**EXERCISE DIRECTIONS**
Substitute "Screen resolution" for "Image resolution" throughout the lines below and reproduce them with no other changes.

Collection entries:

- Opening Delimiter -

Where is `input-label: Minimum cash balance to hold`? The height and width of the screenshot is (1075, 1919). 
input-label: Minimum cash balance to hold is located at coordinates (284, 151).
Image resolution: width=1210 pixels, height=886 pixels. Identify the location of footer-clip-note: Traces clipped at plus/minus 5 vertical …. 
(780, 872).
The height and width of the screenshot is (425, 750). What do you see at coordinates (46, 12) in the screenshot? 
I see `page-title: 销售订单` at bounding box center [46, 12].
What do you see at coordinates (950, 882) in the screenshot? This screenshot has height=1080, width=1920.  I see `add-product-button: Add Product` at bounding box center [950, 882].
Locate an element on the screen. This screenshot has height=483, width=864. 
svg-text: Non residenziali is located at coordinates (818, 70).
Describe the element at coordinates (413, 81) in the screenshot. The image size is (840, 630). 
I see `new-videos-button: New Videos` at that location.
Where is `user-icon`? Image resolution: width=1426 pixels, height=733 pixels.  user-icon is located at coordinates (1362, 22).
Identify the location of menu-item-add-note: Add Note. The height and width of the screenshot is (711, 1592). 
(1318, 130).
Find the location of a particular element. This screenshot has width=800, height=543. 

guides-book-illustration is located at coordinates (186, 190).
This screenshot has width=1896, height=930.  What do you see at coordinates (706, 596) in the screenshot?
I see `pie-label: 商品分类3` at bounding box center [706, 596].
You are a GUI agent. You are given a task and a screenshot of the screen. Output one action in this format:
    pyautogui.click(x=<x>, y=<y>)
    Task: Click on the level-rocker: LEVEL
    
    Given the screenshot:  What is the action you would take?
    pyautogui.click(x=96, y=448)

- Closing Delimiter -

**EXERCISE ANSWER**
Where is `input-label: Minimum cash balance to hold`? The height and width of the screenshot is (1075, 1919). 
input-label: Minimum cash balance to hold is located at coordinates (284, 151).
Screen resolution: width=1210 pixels, height=886 pixels. Identify the location of footer-clip-note: Traces clipped at plus/minus 5 vertical …. 
(780, 872).
The height and width of the screenshot is (425, 750). What do you see at coordinates (46, 12) in the screenshot? 
I see `page-title: 销售订单` at bounding box center [46, 12].
What do you see at coordinates (950, 882) in the screenshot? This screenshot has height=1080, width=1920.  I see `add-product-button: Add Product` at bounding box center [950, 882].
Locate an element on the screen. This screenshot has height=483, width=864. 
svg-text: Non residenziali is located at coordinates (818, 70).
Describe the element at coordinates (413, 81) in the screenshot. The image size is (840, 630). 
I see `new-videos-button: New Videos` at that location.
Where is `user-icon`? Screen resolution: width=1426 pixels, height=733 pixels.  user-icon is located at coordinates (1362, 22).
Identify the location of menu-item-add-note: Add Note. The height and width of the screenshot is (711, 1592). 
(1318, 130).
Find the location of a particular element. This screenshot has width=800, height=543. 

guides-book-illustration is located at coordinates (186, 190).
This screenshot has width=1896, height=930.  What do you see at coordinates (706, 596) in the screenshot?
I see `pie-label: 商品分类3` at bounding box center [706, 596].
You are a GUI agent. You are given a task and a screenshot of the screen. Output one action in this format:
    pyautogui.click(x=<x>, y=<y>)
    Task: Click on the level-rocker: LEVEL
    
    Given the screenshot:  What is the action you would take?
    pyautogui.click(x=96, y=448)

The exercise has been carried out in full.